Proving Entirety of conj(f(conj(z))) for an Entire Function f

[tylerc1991]

Homework Statement

Show that if a function f(z) = u(x,y) +iv(x,y) is entire, then the function conj(f(conj(z))) is entire.

Homework Equations

(i) The Cauchy-Riemann (CR) equations hold for functions that are entire: u_x = v_y and u_y = -v_x

(ii) conj(_) is the conjugate (i.e. there is a conjugate bar over f and over z)

The Attempt at a Solution

Since f is entire, CR is satisfied:
so u_x = v_y and u_y = -v_x

this implies:
u_x = -(-v_y) and -u_y = -(-v_x)

this implies:
CR is satisfied for a function g(z) = u(x,-y) - iv(x,-y)

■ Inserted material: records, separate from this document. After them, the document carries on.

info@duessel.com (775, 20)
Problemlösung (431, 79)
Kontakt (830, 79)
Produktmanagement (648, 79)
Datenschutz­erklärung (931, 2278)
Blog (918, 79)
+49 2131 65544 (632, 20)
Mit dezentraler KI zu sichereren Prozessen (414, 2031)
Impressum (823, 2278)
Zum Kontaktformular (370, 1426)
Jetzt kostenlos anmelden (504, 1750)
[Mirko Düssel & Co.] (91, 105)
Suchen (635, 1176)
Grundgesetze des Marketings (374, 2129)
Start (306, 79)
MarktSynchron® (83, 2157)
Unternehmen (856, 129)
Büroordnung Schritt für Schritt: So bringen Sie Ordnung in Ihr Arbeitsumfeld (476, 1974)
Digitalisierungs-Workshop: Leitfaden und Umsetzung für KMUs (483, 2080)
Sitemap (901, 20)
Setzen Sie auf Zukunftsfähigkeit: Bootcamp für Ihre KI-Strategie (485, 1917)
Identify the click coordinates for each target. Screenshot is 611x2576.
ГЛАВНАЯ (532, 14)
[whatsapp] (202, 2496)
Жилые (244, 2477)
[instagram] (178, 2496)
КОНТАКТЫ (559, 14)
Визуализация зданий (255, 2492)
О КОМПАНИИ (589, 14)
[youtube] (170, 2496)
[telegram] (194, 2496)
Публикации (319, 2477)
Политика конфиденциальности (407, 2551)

but g(z) = conj(f(conj(z)))

this implies:
CR is satisfied for conj(f(conj(z)))

Since f is entire, the partial derivatives are continuous

this implies:
conj(f(conj(z))) is entire.

 

[Dick]

You've got the right idea. The presentation is a little confusing. Might be best if you say conj(f(conj(z))=u1(x,y)+i*v1(x,y) where u1(x,y)=u(x,-y) and v1(x,y)=(-v(x,-y)) and show u1 and v1 satisfy CR.

 

[tylerc1991]

OK I can reword it. But there are no holes in the proof? Thank you very much for your help!

 

[Dick]

It's all there. I just have to read between the lines a bit to figure out u_x=(-(-v_y)) is important. Do rewrite with different symbols for the real and imaginary parts of conj(f(conj(z)).